Quote word for word the passage of the forum thread about smoking wild leeks that starts at "The RubberDuck did" and ends at "deer hunting ground.".

= Text shown =
%%

# Smoking with the "Griz" aka hawgrider.  (smoked wild leeks)



## hawgrider (Jul 7, 2017)

The RubberDuck did all the work this year (he dug them up) since I couldn't make the trip. He was nice enough to share some of that nice haul of wild leeks he dug up from the sacred deer hunting ground.

I put some of them in the dehydrator for regular flavor and the largest ones in the smoker for some smoked leek powder. Before I always used hickory and hot smoke. This time I'm going to cold smoke with cherry.

Just put them on. The smoke tube is set for about a 4 to 5 hour smoke so here we go.













20160516_160134_zpsovliwibb.jpg



__ hawgrider
__ Jul 7, 2017






Cold smoked with cherry and now into the dehydrator.

-













20160517_150807_zpslpx7euyb.jpg



__ hawgrider
__ Jul 7, 2017






Regular -
 













20160517_150827_zpsdrh1nzf7.jpg



__ hawgrider
__ Jul 7, 2017






The small regular are are dry. Probably another 12 hours for the rest

Then I grind them up in a coffee bean grinder and use as a powder to put on everything from fried eggs to soups.


----------



## SmokinAl (Jul 7, 2017)

Sounds interesting.

I have never smoked leaks before.

Al


----------



## hawgrider (Jul 7, 2017)

SmokinAl said:


> Sounds interesting.
> 
> I have never smoked leaks before.
> 
> Al


These are *wild* leeks which have a superior flavor to store bought leeks. The come from the RubberDucks farm land in "Meatchicken" (Mi chi gan)

They are a spring treat that is just fantastic and then we make the powder to get us thru until the next spring.

Fresh in the spring Is just fabulous with some steaks on the griil.


----------

%%

= Source material =
%%

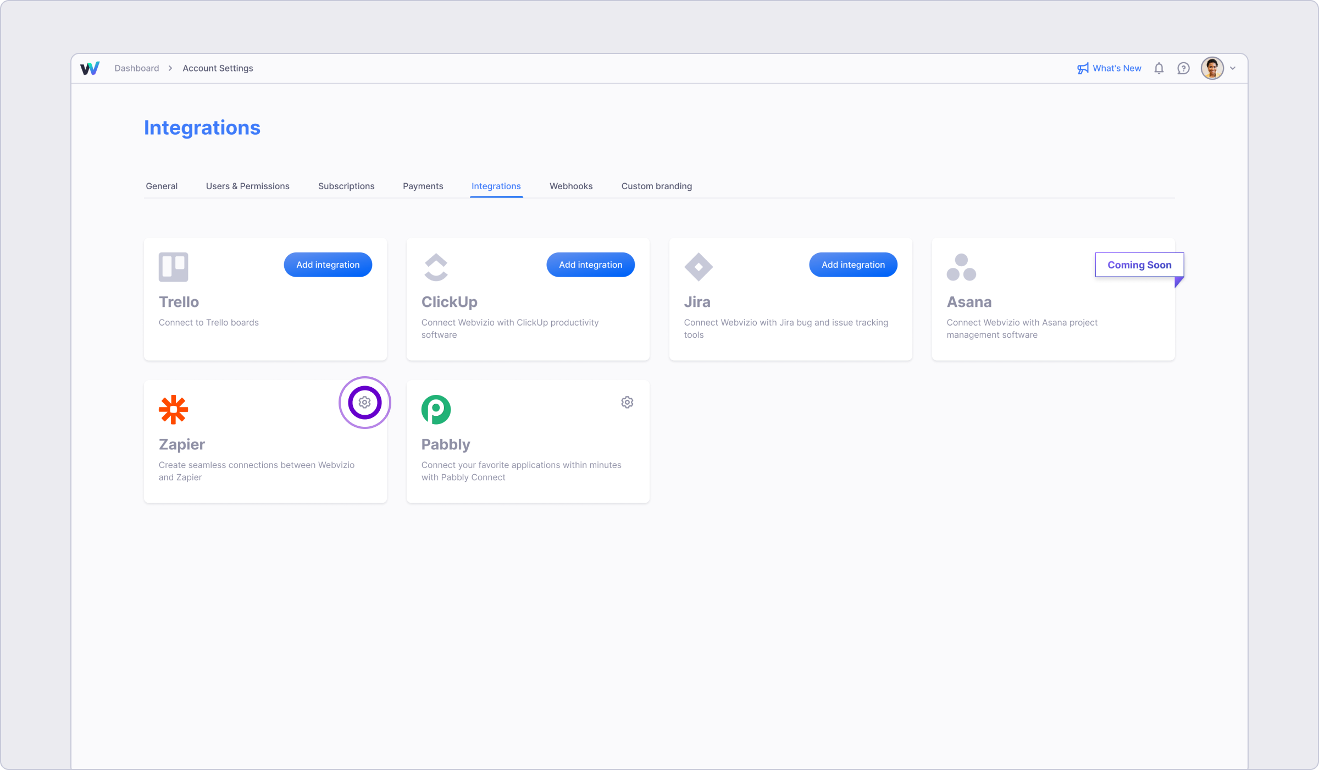
Task: Click the Zapier orange asterisk logo
Action: [173, 409]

%%

= Exercise response =
The RubberDuck did all the work this year (he dug them up) since I couldn't make the trip. He was nice enough to share some of that nice haul of wild leeks he dug up from the sacred deer hunting ground.